Supporting

Documentation

When individual(s) apply for a residential mortgage loan, they will be required to provide a wide range of supporting documentation to the lender. This documentation is used to verify the borrower’s income, employment, creditworthiness, and assets, and is crucial in determining whether or not the borrower will be approved for the loan.

Among the most important items of documentation will be proof of income and will likely include:
– Most recent Pay Stubs for 30 days
– Previous two tax year’s W-2s
– Previous two year’s Tax Returns

These documents are used to verify the borrower’s income and employment and to ensure that the borrower has the ability to make their mortgage payments.

Proof of assets  will likely include:
– 2 most recent Bank statements
– 2 most recent/quarterly Investment account statements
– 2 most recent/quarterly Retirement account statements.

These documents are used to verify that the borrower has enough assets to make a down payment on the home and to cover closing costs.

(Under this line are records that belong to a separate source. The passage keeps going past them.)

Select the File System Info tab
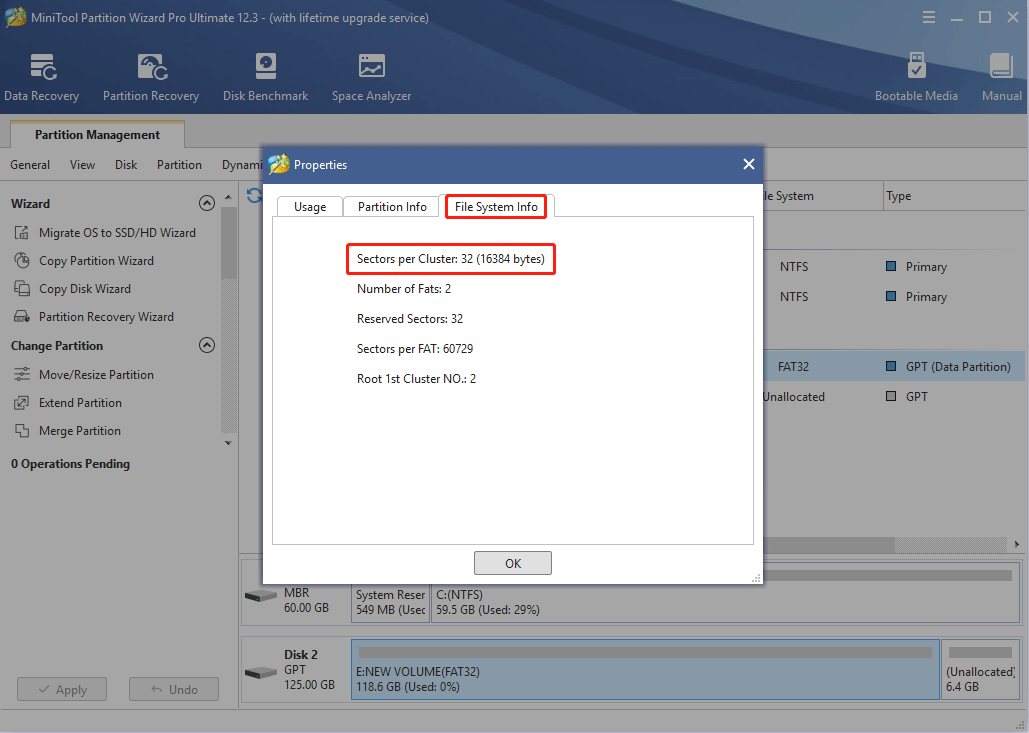Viewport: 1029px width, 733px height. [496, 207]
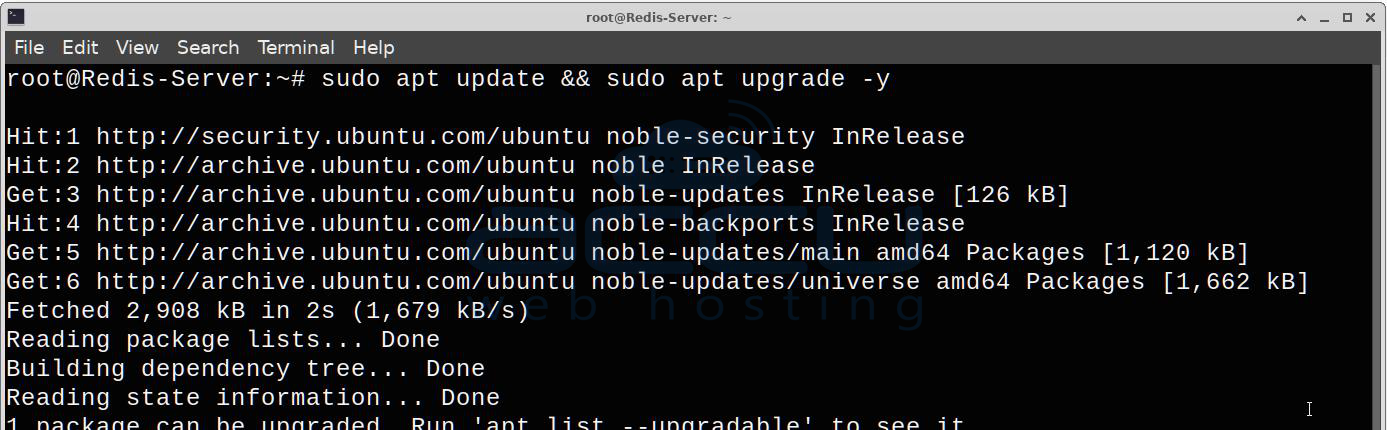Click the Fetched 2,908 kB output line
This screenshot has width=1387, height=430.
pos(268,311)
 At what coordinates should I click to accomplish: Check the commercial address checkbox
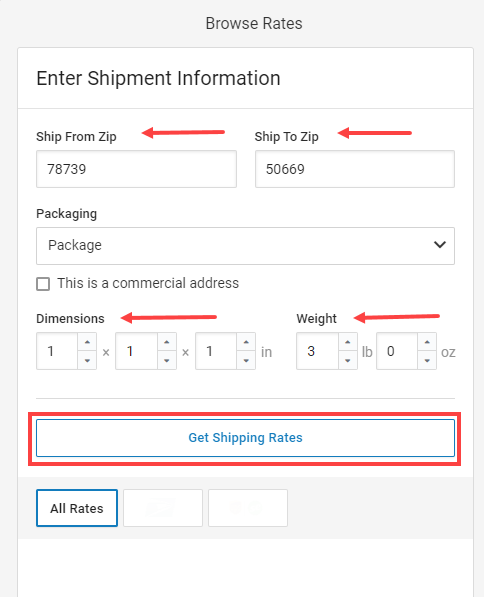point(43,284)
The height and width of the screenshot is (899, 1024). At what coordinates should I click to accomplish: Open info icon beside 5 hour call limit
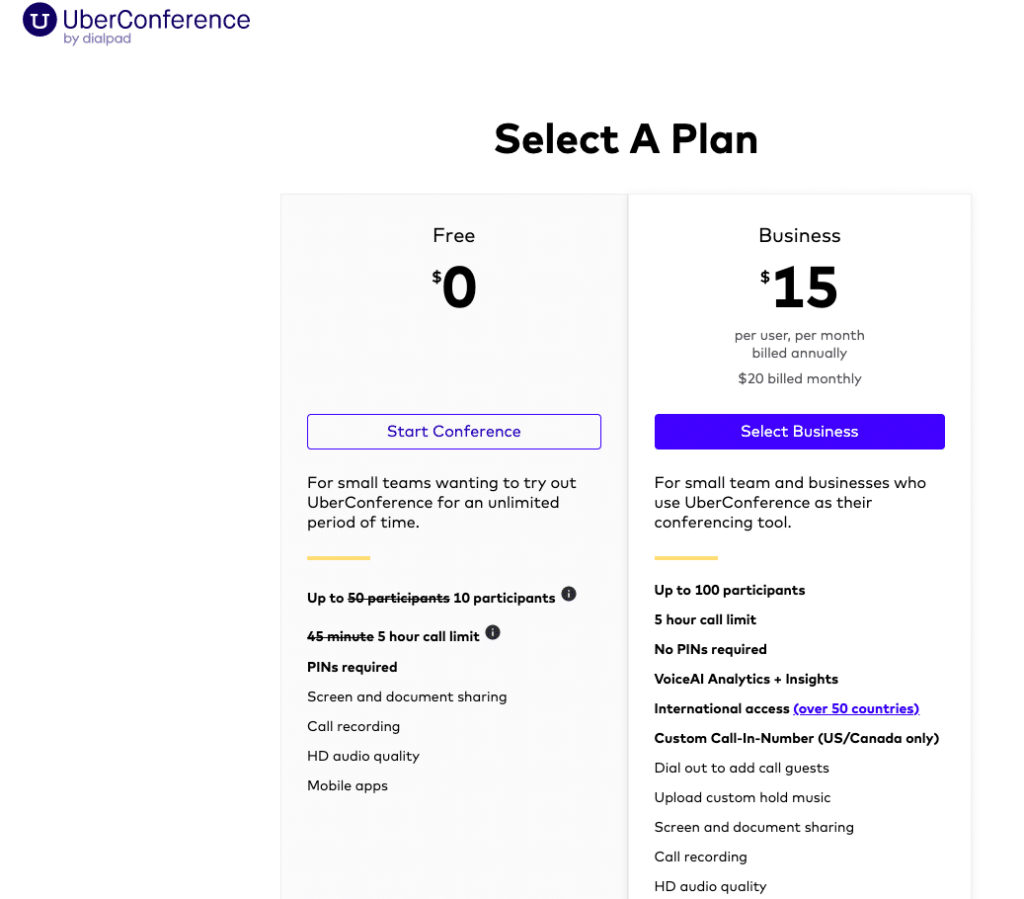493,633
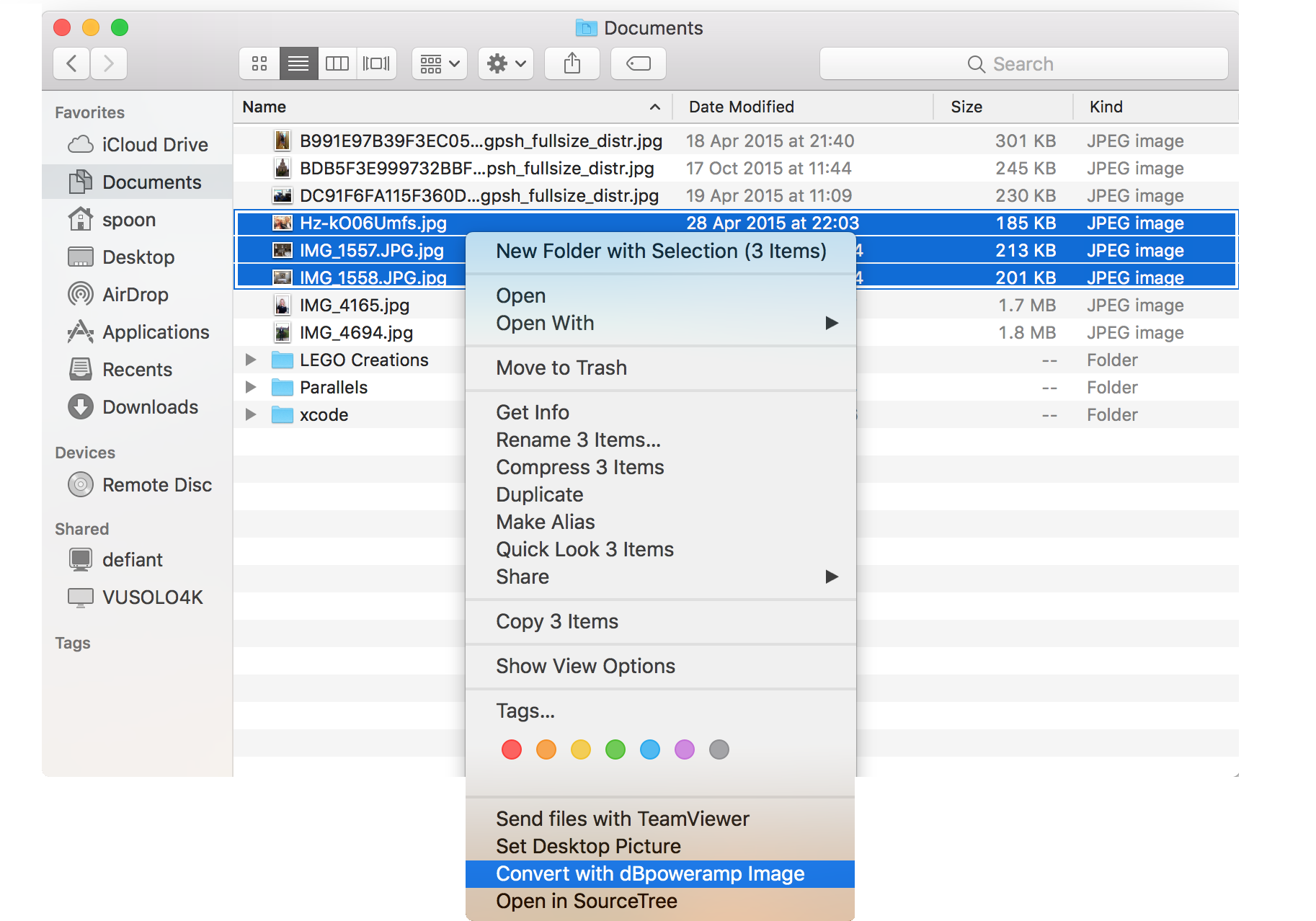Open AirDrop in the sidebar
Screen dimensions: 1316x921
(135, 295)
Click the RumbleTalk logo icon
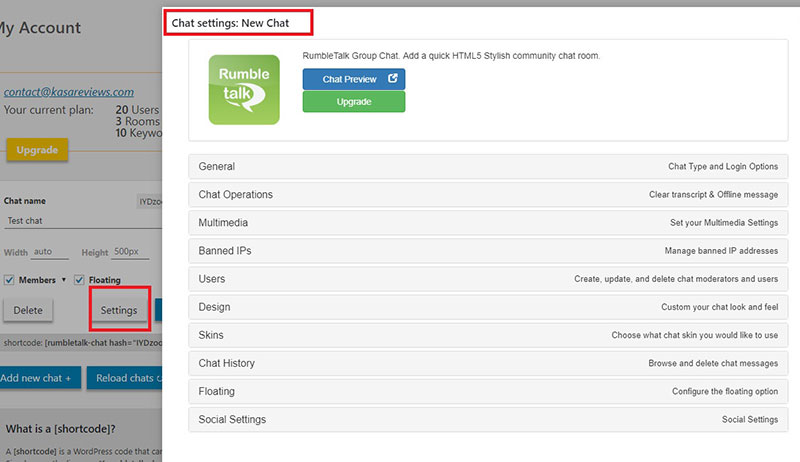The width and height of the screenshot is (800, 462). tap(244, 89)
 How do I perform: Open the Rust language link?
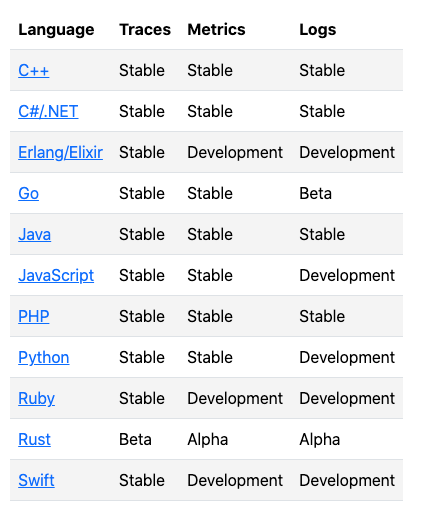(x=34, y=439)
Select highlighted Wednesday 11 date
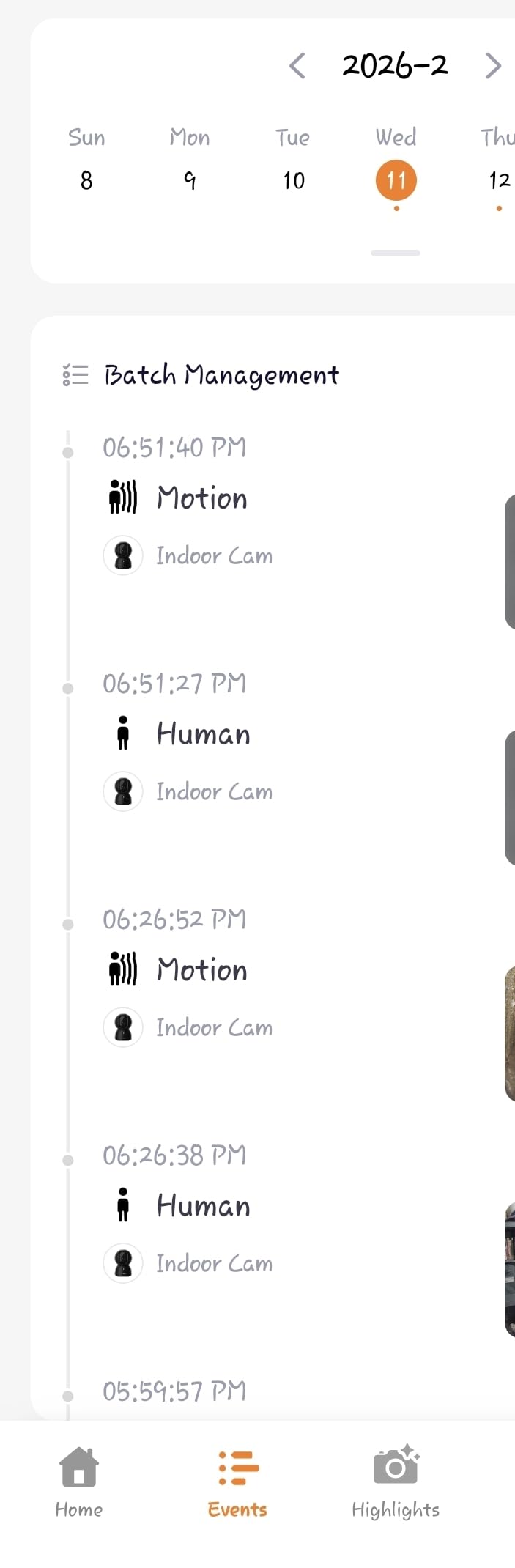The image size is (515, 1568). (396, 180)
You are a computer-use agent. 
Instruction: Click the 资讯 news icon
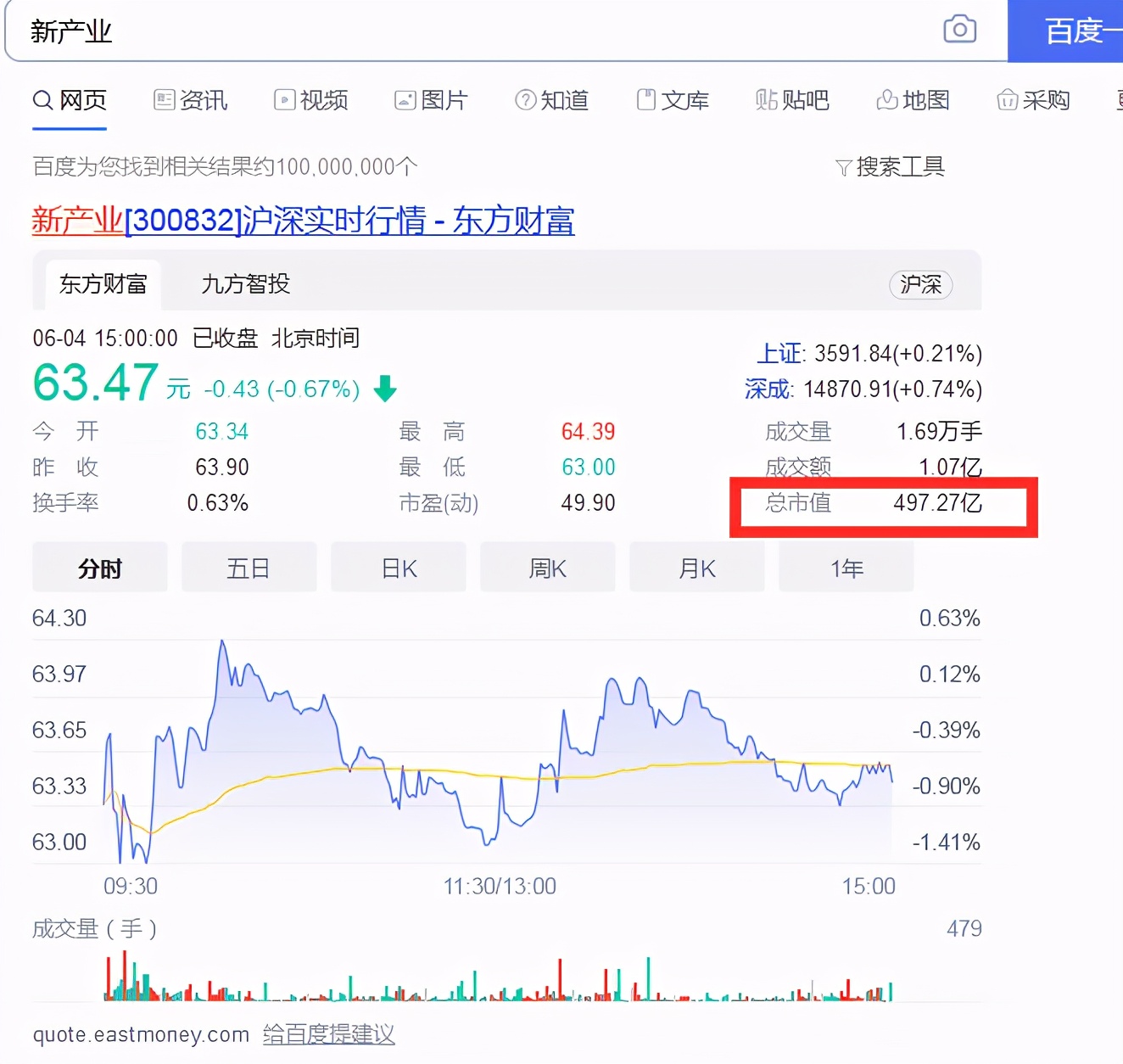[166, 99]
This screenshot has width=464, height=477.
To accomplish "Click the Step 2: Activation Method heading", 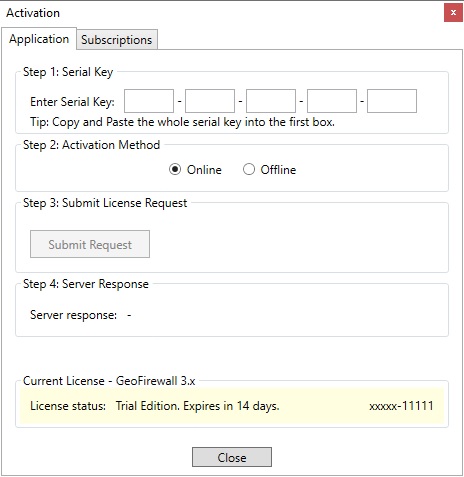I will pos(92,145).
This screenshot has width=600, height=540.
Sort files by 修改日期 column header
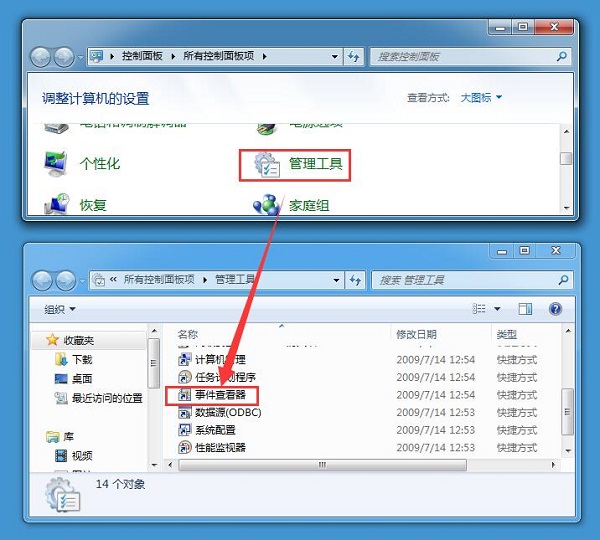(x=418, y=334)
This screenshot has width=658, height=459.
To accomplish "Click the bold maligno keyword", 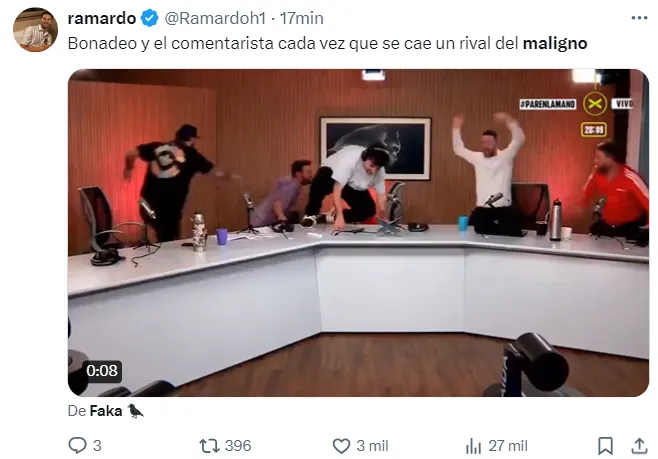I will coord(555,43).
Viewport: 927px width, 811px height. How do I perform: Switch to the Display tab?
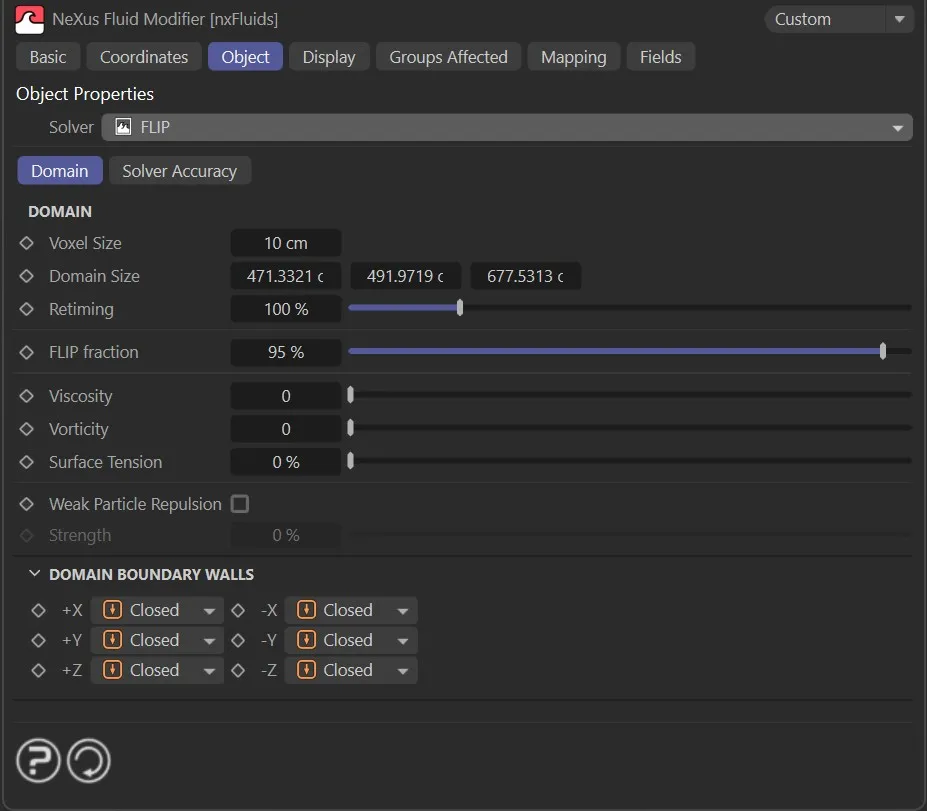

Additionally, borrowers will also need to provide proof of identification and legal residency or citizenship status. This can include:
– Driver’s license
– Passport
– Social security card.

Overall, providing accurate and complete documentation is essential to getting a mortgage loan approved. Borrowers should be prepared to provide all of the necessary documentation and to answer any questions the lender may have about their financial situation. It’s important to consult with a mortgage professional and make sure you understand the documentation required and the process of applying for a loan to avoid any delays.